### ENTRIES SUPPLIED
┄┄┄┄┄┄┄┄┄┄

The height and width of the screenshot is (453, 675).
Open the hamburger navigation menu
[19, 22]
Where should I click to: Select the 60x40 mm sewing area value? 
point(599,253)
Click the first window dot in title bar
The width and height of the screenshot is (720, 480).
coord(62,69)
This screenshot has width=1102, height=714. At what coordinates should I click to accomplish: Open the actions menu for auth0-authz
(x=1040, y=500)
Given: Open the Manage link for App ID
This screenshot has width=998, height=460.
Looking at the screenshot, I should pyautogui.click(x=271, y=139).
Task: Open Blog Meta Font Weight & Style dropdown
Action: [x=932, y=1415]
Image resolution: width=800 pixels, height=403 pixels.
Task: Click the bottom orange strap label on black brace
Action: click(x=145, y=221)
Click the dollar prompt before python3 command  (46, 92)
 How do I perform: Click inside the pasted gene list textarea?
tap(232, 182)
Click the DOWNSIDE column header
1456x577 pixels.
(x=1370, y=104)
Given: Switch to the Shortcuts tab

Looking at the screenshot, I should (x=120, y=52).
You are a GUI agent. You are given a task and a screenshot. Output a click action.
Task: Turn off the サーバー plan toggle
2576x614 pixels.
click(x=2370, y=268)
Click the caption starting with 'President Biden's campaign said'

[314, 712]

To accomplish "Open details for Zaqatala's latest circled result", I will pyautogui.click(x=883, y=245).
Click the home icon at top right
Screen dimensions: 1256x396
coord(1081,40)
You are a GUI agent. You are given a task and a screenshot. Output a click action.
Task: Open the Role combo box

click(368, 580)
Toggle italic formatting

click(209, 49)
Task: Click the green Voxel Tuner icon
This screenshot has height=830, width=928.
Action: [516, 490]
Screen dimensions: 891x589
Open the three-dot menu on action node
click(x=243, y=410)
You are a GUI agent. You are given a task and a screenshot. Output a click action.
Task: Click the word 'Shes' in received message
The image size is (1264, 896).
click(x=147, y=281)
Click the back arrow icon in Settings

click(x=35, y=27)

┄┄┄┄┄┄┄┄┄┄

The entries shown above should be duplicated exactly.

### ANSWER SPACE
The height and width of the screenshot is (453, 675).
Open the hamburger navigation menu
[19, 22]
Where should I click to: Select the 60x40 mm sewing area value? 
point(599,253)
Click the first window dot in title bar
The width and height of the screenshot is (720, 480).
coord(62,69)
This screenshot has width=1102, height=714. At what coordinates should I click to accomplish: Open the actions menu for auth0-authz
(x=1040, y=500)
Given: Open the Manage link for App ID
This screenshot has width=998, height=460.
Looking at the screenshot, I should pyautogui.click(x=271, y=139).
Task: Open Blog Meta Font Weight & Style dropdown
Action: [x=932, y=1415]
Image resolution: width=800 pixels, height=403 pixels.
Task: Click the bottom orange strap label on black brace
Action: click(x=145, y=221)
Click the dollar prompt before python3 command  (46, 92)
 How do I perform: Click inside the pasted gene list textarea?
tap(232, 182)
Click the DOWNSIDE column header
1456x577 pixels.
(x=1370, y=104)
Given: Switch to the Shortcuts tab

Looking at the screenshot, I should (x=120, y=52).
You are a GUI agent. You are given a task and a screenshot. Output a click action.
Task: Turn off the サーバー plan toggle
2576x614 pixels.
click(x=2370, y=268)
Click the caption starting with 'President Biden's campaign said'

[314, 712]

To accomplish "Open details for Zaqatala's latest circled result", I will pyautogui.click(x=883, y=245).
Click the home icon at top right
Screen dimensions: 1256x396
coord(1081,40)
You are a GUI agent. You are given a task and a screenshot. Output a click action.
Task: Open the Role combo box

click(368, 580)
Toggle italic formatting

click(209, 49)
Task: Click the green Voxel Tuner icon
This screenshot has height=830, width=928.
Action: [516, 490]
Screen dimensions: 891x589
Open the three-dot menu on action node
click(x=243, y=410)
You are a GUI agent. You are given a task and a screenshot. Output a click action.
Task: Click the word 'Shes' in received message
The image size is (1264, 896).
click(x=147, y=281)
Click the back arrow icon in Settings

click(x=35, y=27)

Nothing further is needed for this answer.